Foi assim que surgiram muitas das estórias infantis que hoje estão escritas em livros. A princípio não estavam escritas; eram só contadas, certamente à noite, ao redor do fogo. Se as estórias eram boas aqueles que as ouviam as aprendiam e, numa outra roda, quando chegasse a sua vez, eles contavam as estórias que tinham ouvido. Assim as estórias iam andando pelo mundo, de boca em boca, seguindo a regra de que “quem conta um conto aumenta um ponto”. Jesus foi um grande contador de estórias. As estórias que ele contava têm o nome de parábolas. Mas ele mesmo nunca escreveu nenhuma. Por muitos anos elas foram passadas adiante por aqueles que as haviam ouvido.
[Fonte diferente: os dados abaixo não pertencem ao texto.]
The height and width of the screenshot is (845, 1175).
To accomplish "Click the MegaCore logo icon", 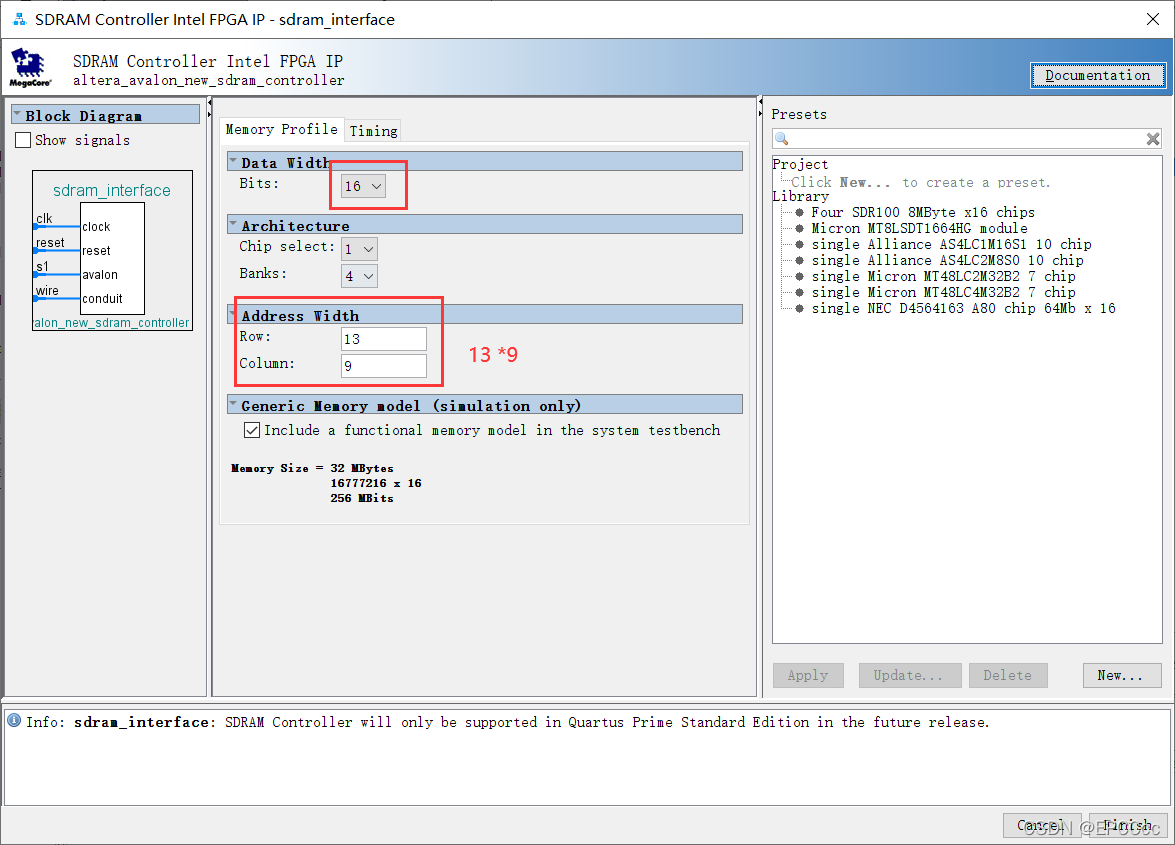I will 28,65.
Esse passar de uma estória de boca em boca tem o nome de “tradição oral”. Até que alguém, com medo de que elas se perdessem, resolveu escrevê-las. A gente escreve algo para que aquilo não seja esquecido, porque julgamos digno de ser preservado. Quando eu era menino gostava de ler estórias que estavam escritas num livro Contos de Grimm. Grimm era o sobrenome de dois irmãos que se puseram a colecionar e escrever estórias que andavam de boca em boca, há vários séculos. Quando as estórias saem do “de boca em boca” e são escritas, elas se transformam em literatura.

O encanto da literatura está nisso: ela nos tira do mundo das coisas reais e nos faz entrar no mundo da fantasia. Eu posso viver num lugarzinho apertado e sem interesse. Mas se tomo um livro, eu viajo para espaços longínquos e tempos distantes, no passado ou no futuro. O escritor Isaac Asimov escreveu estórias fantásticas a acontecer daqui a 1.000 anos... E o escritor Júlio Verne fez uma viagem à lua muitos anos antes que houvesse aviões e foguetes. A literatura, assim, tem o poder mágico de abolir o espaço e o tempo. Na imaginação tudo é possível.

Na roça os livros eram raros, não havia dinheiro para comprá-los. Mas o meu pai, que tinha sido rico antes de ser pobre, guardou uma coleção de livros chamada Biblioteca Internacional de Obras Célebres. Eram livros grossos, as capas escritas com letras douradas. Eu não sabia ler, mas meu pai me contava a estória do Robinson Crusoé, mostrando-me a figura do Robinson Crusoé, naufragado e sozinho numa ilha deserta, caminhando pela praia, horrorizado diante das marcas de um pé diferente na areia... Você já leu a estória do Robinson Crusoé? Pois trate de ler!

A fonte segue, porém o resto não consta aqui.